Вечером, помню, брал тятя на руки. Я сонно тыкалась ему в колючие щекотные усы:
— Тя-ять, пусти.
— Неужели Пеструшка тебе любее отца родного? — смеялся тятя.
Не забыть с той поры зимние вечера, когда стужа убирала окна в ледяные цветы, березы стояли в инее, как в кружевах, на тятину тальянку собирались со всего посада парни и девки, было шумно, весело, и тикали, тикали в углу ходики…

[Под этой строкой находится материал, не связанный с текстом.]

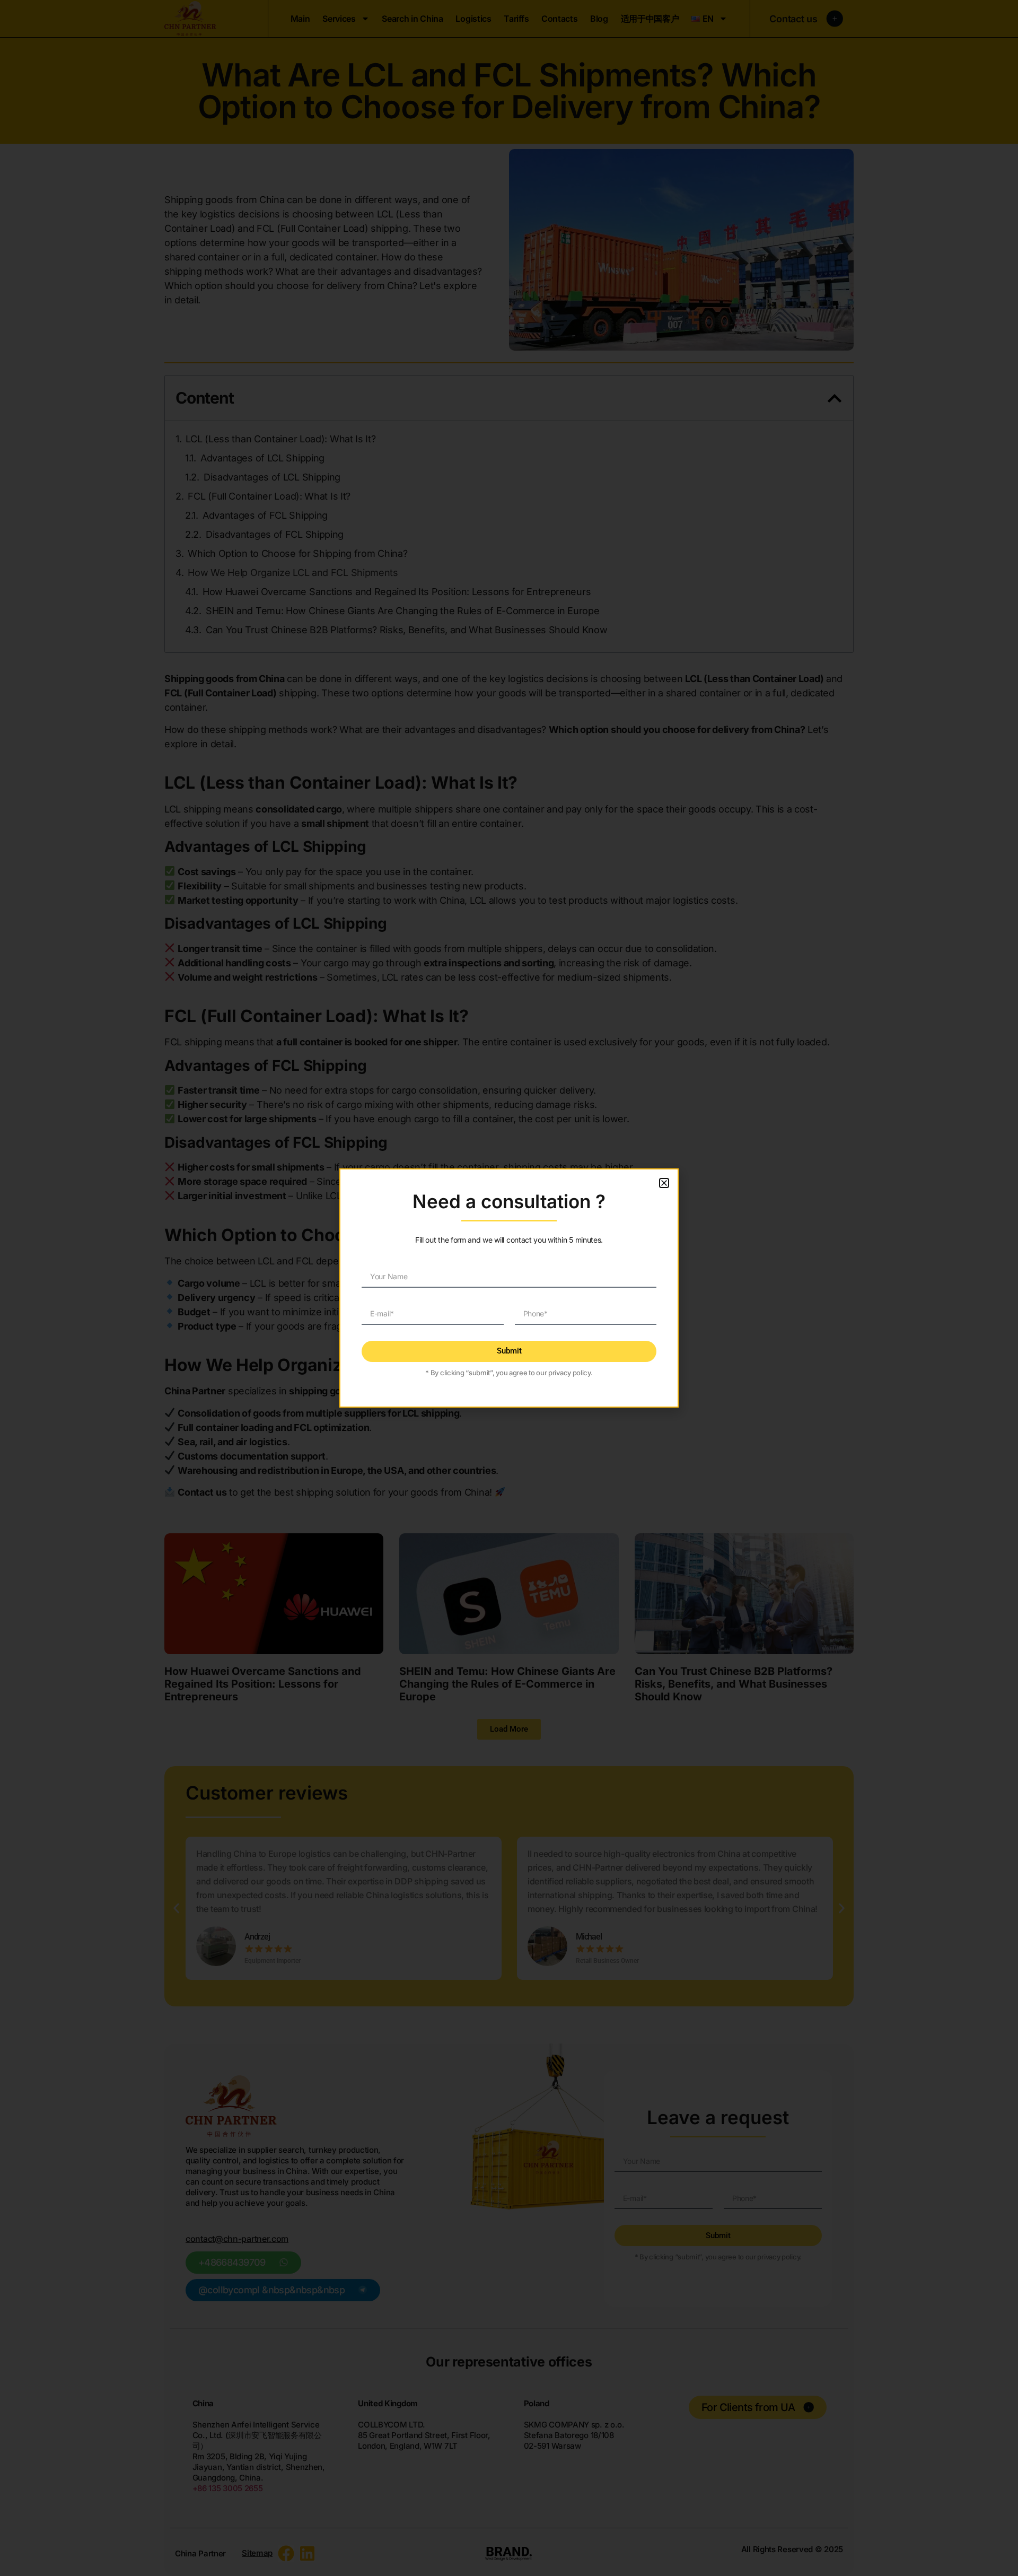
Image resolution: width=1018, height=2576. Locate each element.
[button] (664, 1183)
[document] (509, 1288)
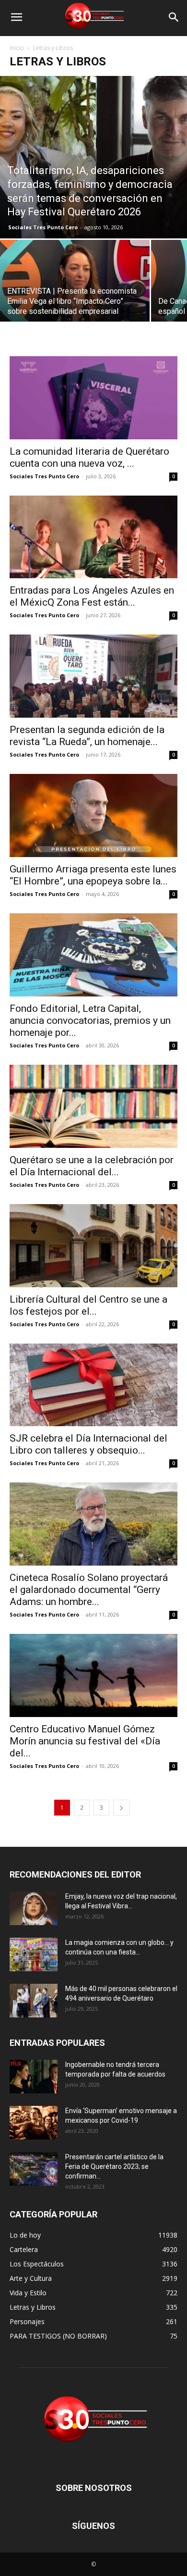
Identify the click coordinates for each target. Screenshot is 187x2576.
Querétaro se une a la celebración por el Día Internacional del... (92, 1166)
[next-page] (121, 1808)
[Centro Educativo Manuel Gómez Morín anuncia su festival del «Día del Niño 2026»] (93, 1675)
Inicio (17, 48)
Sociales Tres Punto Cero (43, 227)
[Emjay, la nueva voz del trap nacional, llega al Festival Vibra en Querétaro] (34, 1908)
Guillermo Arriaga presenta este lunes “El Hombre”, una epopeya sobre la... (93, 875)
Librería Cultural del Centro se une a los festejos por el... (88, 1305)
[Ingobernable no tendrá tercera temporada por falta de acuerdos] (34, 2076)
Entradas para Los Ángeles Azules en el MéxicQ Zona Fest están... (92, 596)
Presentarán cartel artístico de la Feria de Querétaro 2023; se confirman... (114, 2166)
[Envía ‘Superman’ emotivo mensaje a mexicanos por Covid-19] (34, 2123)
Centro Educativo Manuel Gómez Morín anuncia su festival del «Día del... (85, 1741)
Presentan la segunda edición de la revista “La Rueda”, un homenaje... (87, 735)
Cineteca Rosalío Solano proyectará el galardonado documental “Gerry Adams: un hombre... (89, 1589)
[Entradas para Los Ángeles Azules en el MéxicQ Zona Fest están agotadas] (93, 537)
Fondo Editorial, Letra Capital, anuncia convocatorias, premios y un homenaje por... (90, 1020)
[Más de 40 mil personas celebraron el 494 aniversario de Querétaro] (34, 2000)
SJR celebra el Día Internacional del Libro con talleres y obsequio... (88, 1444)
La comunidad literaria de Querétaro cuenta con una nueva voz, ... (89, 457)
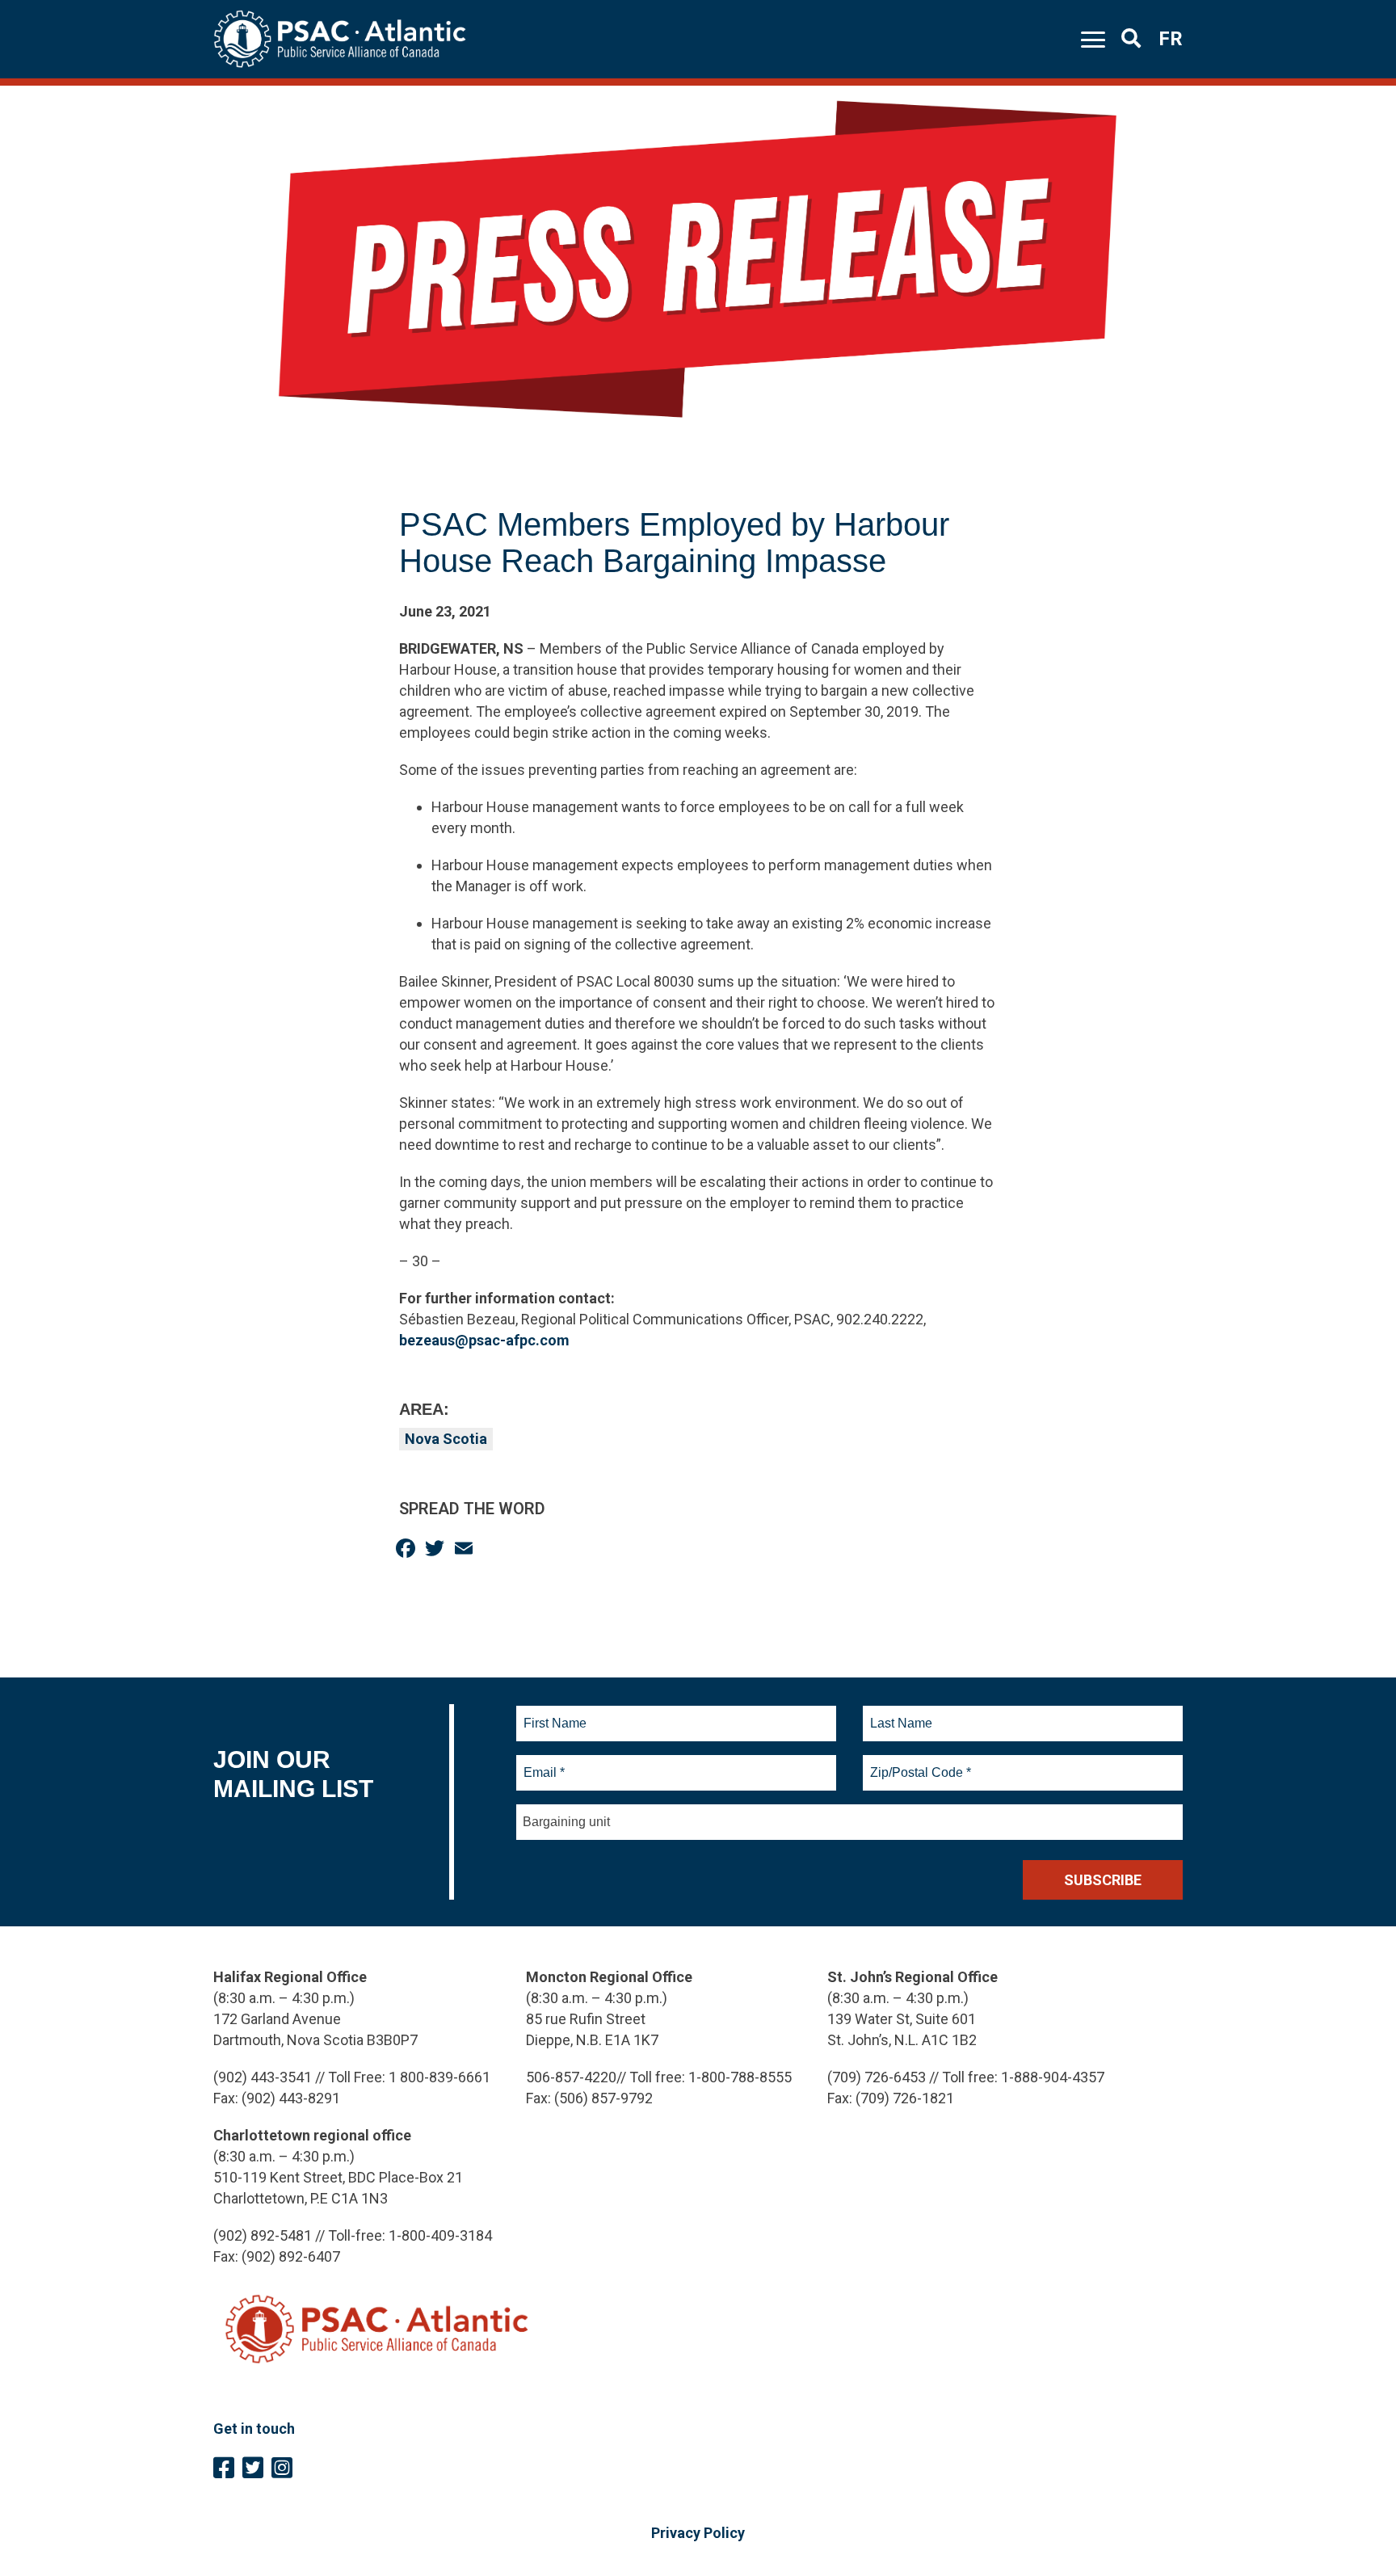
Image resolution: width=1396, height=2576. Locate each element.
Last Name (899, 1714)
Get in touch (254, 2428)
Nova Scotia (446, 1438)
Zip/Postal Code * (918, 1763)
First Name (554, 1714)
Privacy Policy (698, 2532)
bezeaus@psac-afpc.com (484, 1340)
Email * (543, 1763)
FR (1170, 38)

Бьется о стекло шмель. Наверное, пахнет шмель медом, как медом, травяной сытостью пахло от Пеструхи, возвращавшейся с поскотины на улке Боровой. Вымя розовое. Сама чистая. Росами мытая, дождичками прополосканная.
Кольями ее били. Ноздри запеклись у Пеструхи кровью. Изувечили ее в отместку за отца: пошто в Раменье коммунию развел? Смотри, Гришка, то и тебе будет, одумайся!
Неспокойно в уезде. Высоковский банду сколотил, только и слышно: там исполком сожгли, тут кого-то убили.
А Пуд Пахолков сына, учителя, с глаз гонит, пророчит по Библии конец света. Ну еще бы, смолокурни отняты, хлеб из лабазов вывезен… Еще бы не конец Пуду!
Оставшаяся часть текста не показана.